Management plays a critical role in building sales through accounts control. One of the best strategies which can be employed to increase the bottom line is to improve the quality of the effort put into the management of accounts. Quality accounts control is concerned with building a sales organisation around the customer’s needs as opposed to attempting to sell products or services which are developed independent of the customer.

This may sound fairly obvious in the reading, but becoming a customer focused business requires that everyone within the organisation commits to the vision of customer satisfaction. From the executive office to the line employee working in a call centre, there must be a mission driven focus on the customer. In other words, after any contact with your business, the customer should come away with a sense the company has a pervasive interest in the satisfaction of the customers’ desires and will do what is necessary to achieve that goal.

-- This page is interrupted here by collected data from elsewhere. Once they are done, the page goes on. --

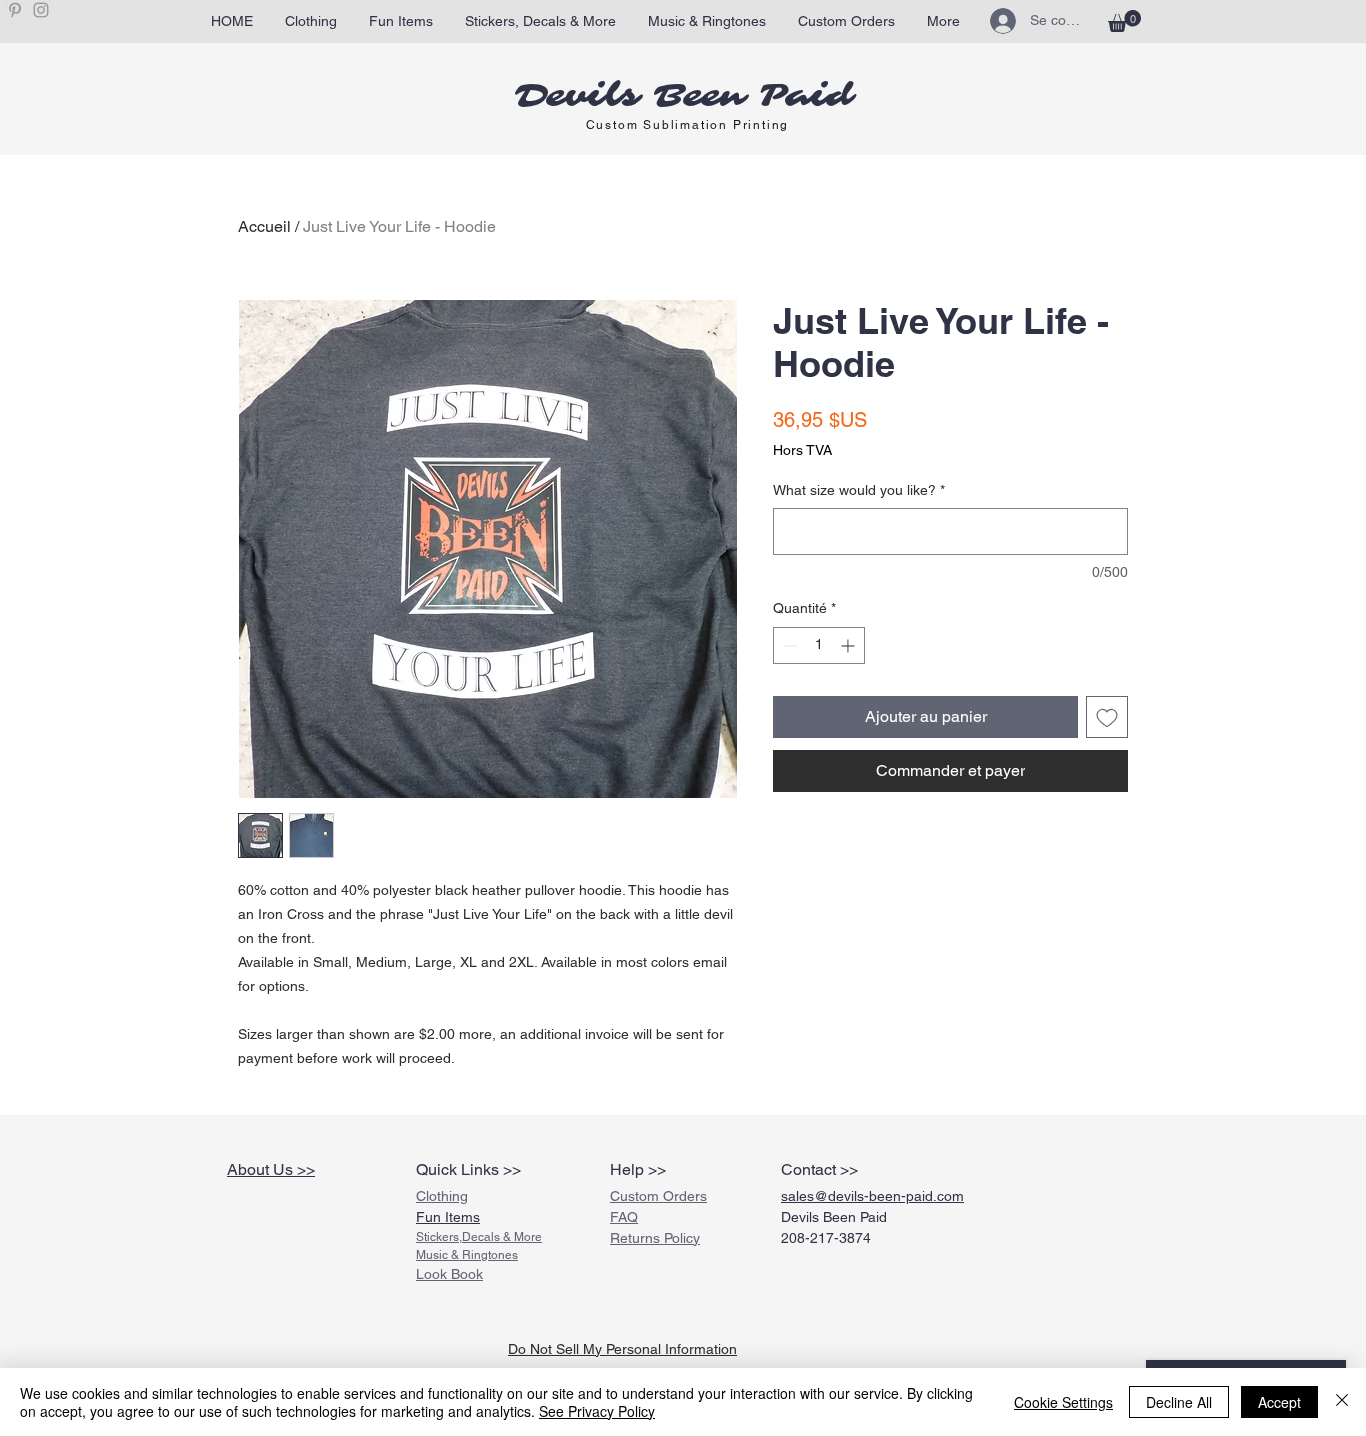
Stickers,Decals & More (479, 1237)
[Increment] (849, 645)
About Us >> (271, 1169)
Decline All (1179, 1402)
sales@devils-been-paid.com (872, 1196)
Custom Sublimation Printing (688, 125)
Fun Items (448, 1217)
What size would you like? (859, 490)
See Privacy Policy (597, 1411)
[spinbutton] (819, 645)
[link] (1124, 21)
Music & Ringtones (467, 1255)
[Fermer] (1342, 1402)
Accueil (264, 226)
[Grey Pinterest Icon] (15, 10)
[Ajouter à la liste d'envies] (1107, 717)
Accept (1279, 1402)
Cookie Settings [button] (1063, 1402)
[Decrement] (788, 645)
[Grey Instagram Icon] (41, 10)
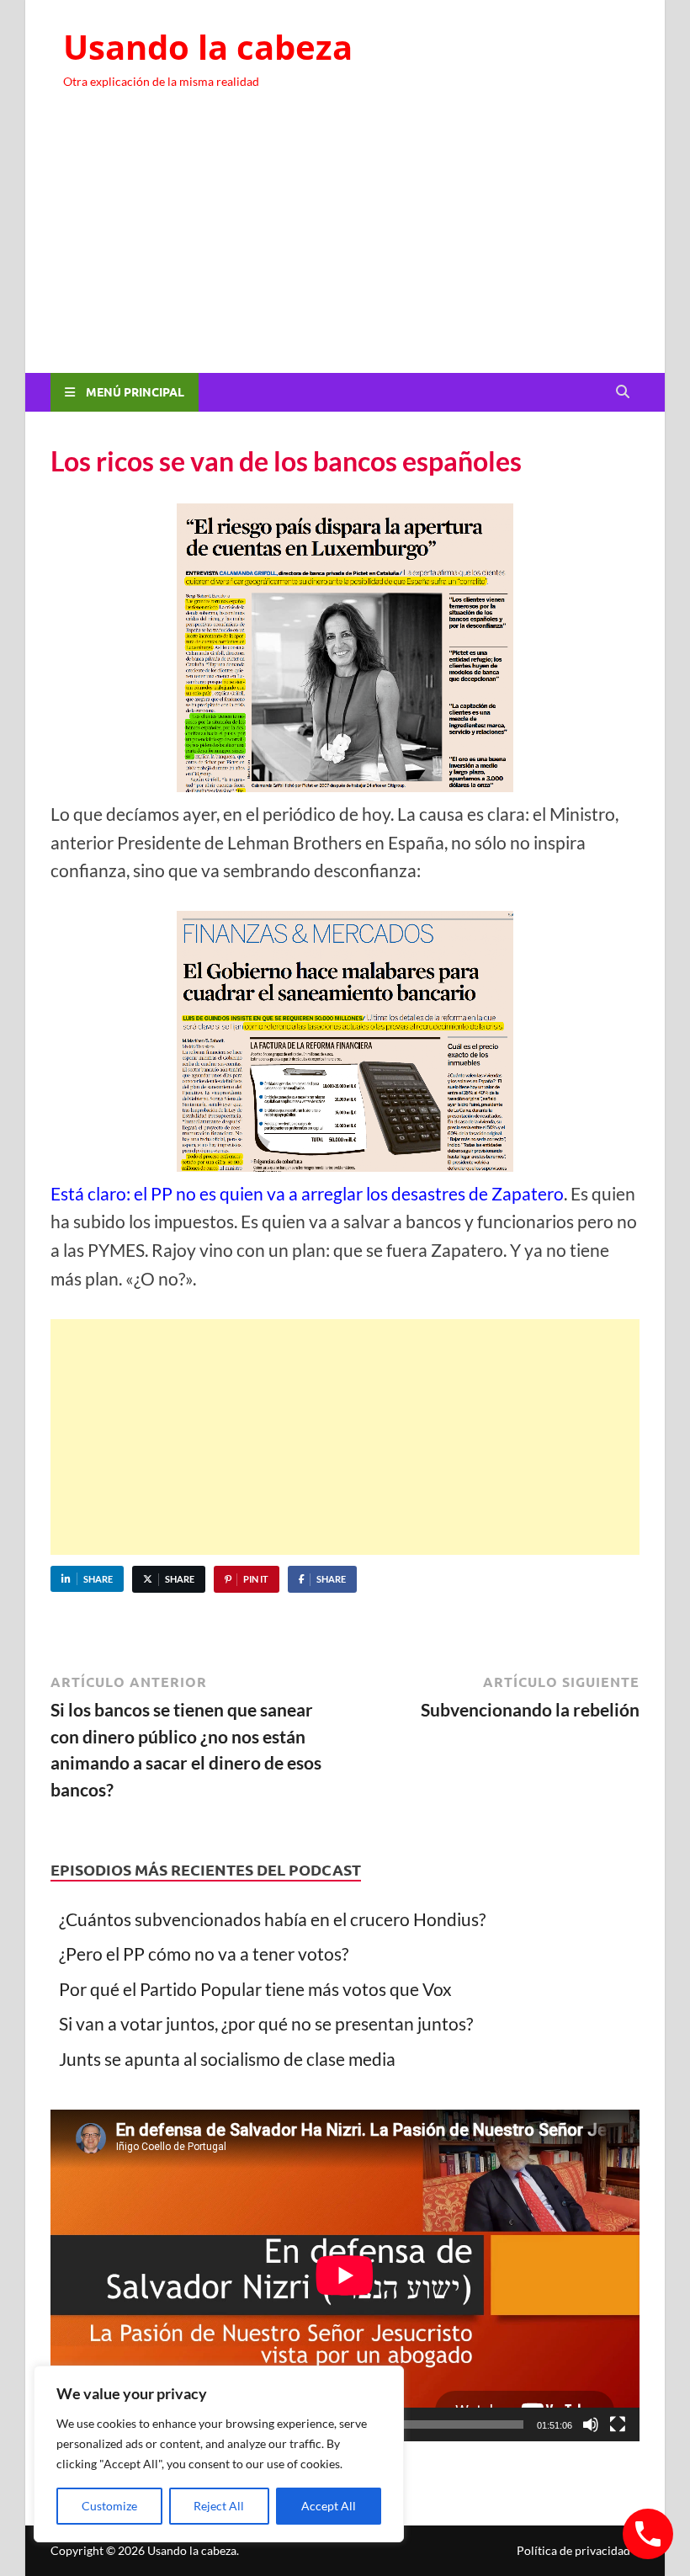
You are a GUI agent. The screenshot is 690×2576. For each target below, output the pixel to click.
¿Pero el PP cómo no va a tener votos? (203, 1953)
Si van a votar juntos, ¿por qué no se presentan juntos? (266, 2023)
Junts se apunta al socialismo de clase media (227, 2058)
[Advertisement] (345, 247)
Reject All (219, 2506)
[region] (219, 2454)
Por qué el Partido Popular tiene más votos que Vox (255, 1988)
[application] (345, 2275)
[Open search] (622, 392)
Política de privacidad (573, 2550)
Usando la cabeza (208, 47)
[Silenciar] (590, 2424)
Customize (109, 2506)
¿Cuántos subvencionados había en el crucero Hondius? (272, 1918)
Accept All (328, 2506)
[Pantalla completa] (617, 2424)
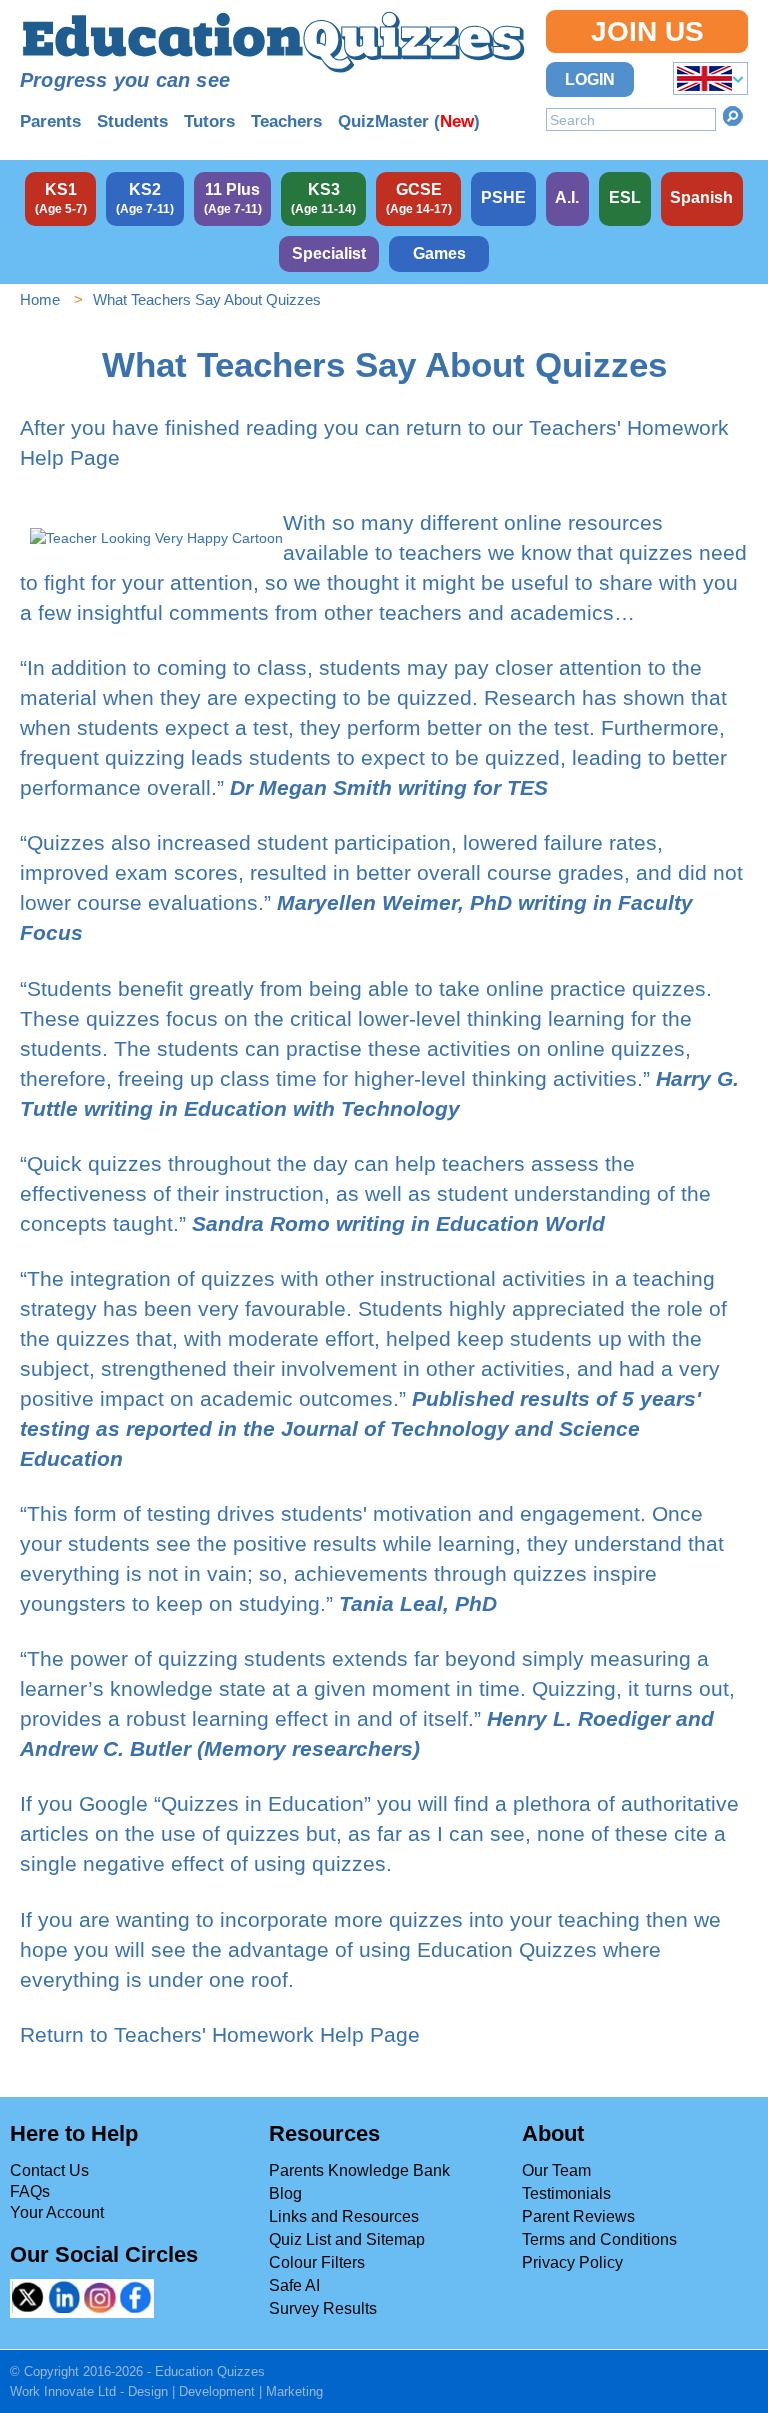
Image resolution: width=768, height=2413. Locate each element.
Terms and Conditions (599, 2239)
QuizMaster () (409, 121)
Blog (285, 2193)
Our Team (556, 2170)
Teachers (286, 121)
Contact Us (49, 2170)
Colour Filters (317, 2262)
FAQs (30, 2191)
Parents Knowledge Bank (359, 2170)
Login (590, 79)
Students (132, 121)
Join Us (647, 31)
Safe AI (294, 2285)
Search (733, 116)
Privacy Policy (572, 2262)
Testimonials (566, 2193)
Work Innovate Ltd (63, 2391)
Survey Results (323, 2308)
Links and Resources (344, 2216)
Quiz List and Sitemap (347, 2239)
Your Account (57, 2212)
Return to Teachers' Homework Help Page (220, 2034)
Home (40, 299)
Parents (50, 121)
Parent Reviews (578, 2216)
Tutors (209, 121)
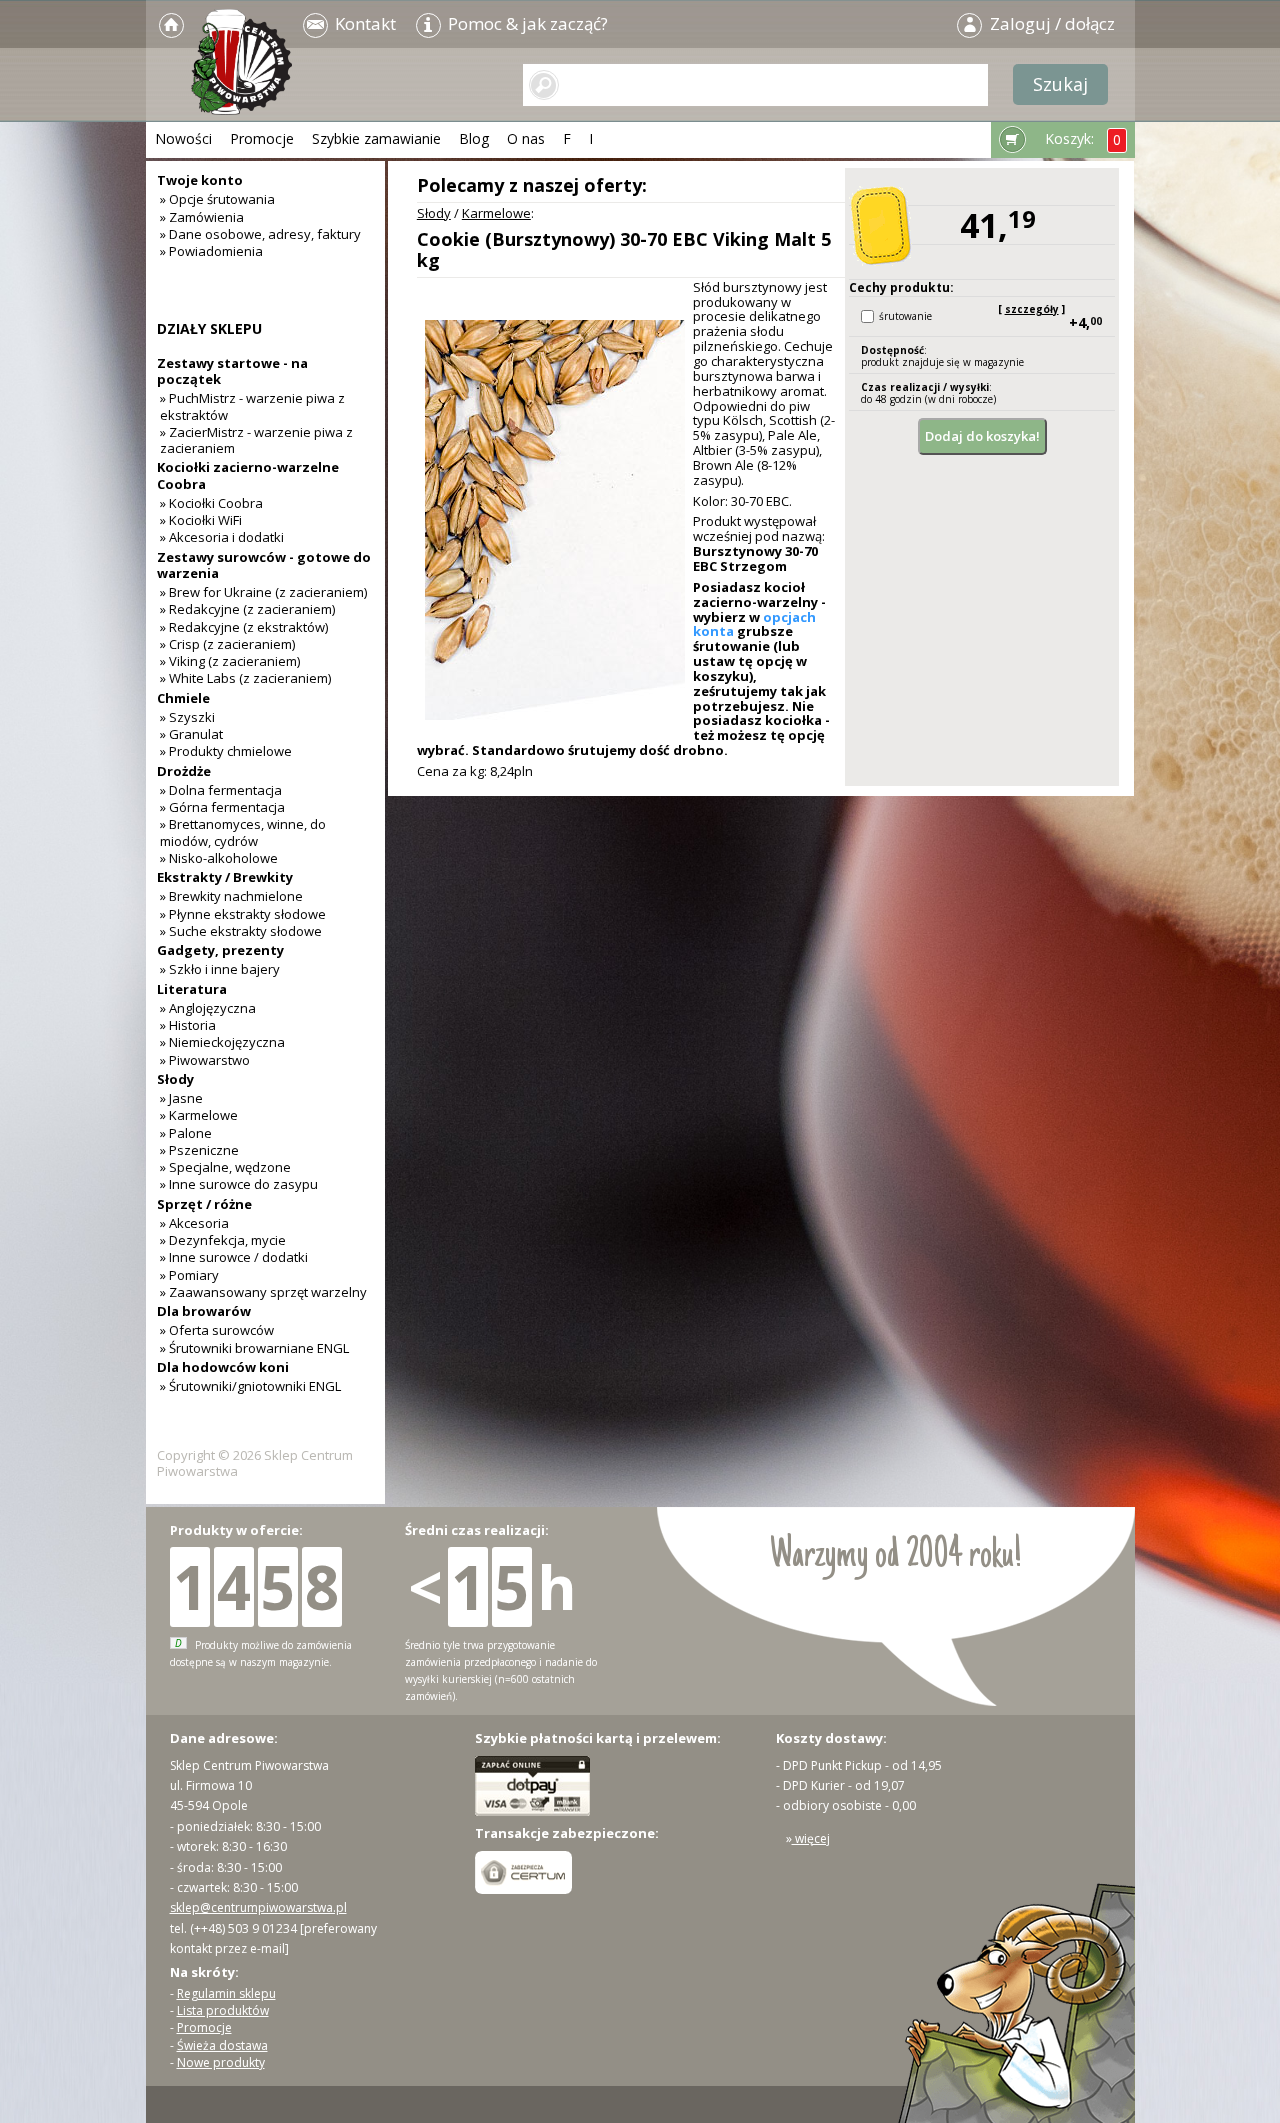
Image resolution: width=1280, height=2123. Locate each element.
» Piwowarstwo (205, 1060)
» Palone (186, 1133)
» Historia (188, 1025)
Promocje (262, 138)
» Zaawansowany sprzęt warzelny (263, 1292)
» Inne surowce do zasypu (239, 1184)
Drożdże (184, 771)
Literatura (192, 989)
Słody (434, 213)
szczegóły (1032, 309)
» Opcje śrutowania (217, 199)
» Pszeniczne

One of the areas where a business has a clear opportunity to manage its customer relations in order to build sales is through accounts control. This is true for all businesses including those responsible for debt collection.

In the Business of Quality

Accounts control is a management function that can play an important role in the integration of internal business functions. Within accounts lies the power to retain customers, increase revenue streams, integrate ancillary departments including finance and customer service, and improve overall company quality.

When accounts are managed from the quality perspective, it means a number of things.

  • Success measurements are well defined
  • Performance data is useful for decision making
  • Customer satisfaction drives management strategies
  • Staff have been properly trained

In most businesses, failure to manage accounts leads to lost revenue and poor customer service. But accounts control is much more than just reading some management reports and deciding which accounts require additional collection effort. It should be seen as a strategy for improving sales through effective structuring and communication.

For example, the manager responsible for controlling accounts is often responsible for a call centre or a particular department within a company responsible for debt collection. To effectively implement account control techniques in a way that promotes business quality requires:

  • Having well trained staff able to complete their job functions in a way that supports the company vision
  • Developing staff competencies in conflict resolution
  • Developing effective communication skills among staff within the department and between the department and the company
  • Providing high quality customer service
  • Being able to use information obtained through debt collection efforts to provide essential and ongoing feedback to company management

Accounts control is an essential function which touches on every other business function. It requires accurate report and data management, people management skills, communication skills, customer service skills, and an enormous amount of sensitivity. Poorly managed accounts usually lead to lost revenue and poor customer relations.

Proper management of accounts will increase collections, sales, and thus profits while contributing to the quality of the organisation.